Because it allows for sampling on a daily basis, community urinalysis can track a drug epidemic in real time, showing the police and doctors how the popularity of a particular drug is waxing or waning. For instance, Field says that the use of methamphetamine was constant from day to day — because “once you’re hooked, you’re hooked” — whereas the usage of cocaine sometimes peaked on weekends.
- The "Height Tax":
Should we tax tall workers at a higher rate than their shorter peers? The answer — yes — “follows inexorably” from reigning academic theories of taxation, argues Greg Mankiw, an economics professor at Harvard (and former chairman of President George W. Bush’s Council of Economic Advisers), in a working paper first circulated in April.
- Prison Poker:
In April 2003 the Pentagon created decks of playing cards to be given to soldiers, all featuring wanted members of Saddam Hussein’s inner circle. When he heard this, Special Agent Tommy Ray, a state law officer in Polk County, Fla., got inspired. Two years later, he made his own deck of cards, each bearing information about a different local criminal case that had gone cold. He distributed the decks in the Polk County jail. His hunch was that prisoners would gossip about the cases during card games, and somehow clues or breaks would emerge and make their way to the authorities. The plan worked.
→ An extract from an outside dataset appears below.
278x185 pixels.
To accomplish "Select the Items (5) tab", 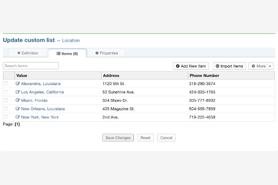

- The Unadapted Theatrical Adaptation:
Collins mounted a production of “The Great Gatsby” without cutting a single word. “Gatz,” which refers to Jay Gatsby’s original name, is the most faithful version of F. Scott Fitzgerald’s book ever produced. The more-than-six-hour-long drama begins silently in a dismal contemporary office in which white-collar employees go through the motions of their seemingly ordinary days. But when one character has trouble with his computer, he picks up a well-worn paperback copy of “Gatsby” and starts to read aloud. Before long, this office drone evolves rather seamlessly into Nick Carraway, the narrator of the book, and his fellow employees morph into Jazz Age denizens of high society New York, re-enacting the book’s famously flamboyant parties while interjecting lines of dialogue.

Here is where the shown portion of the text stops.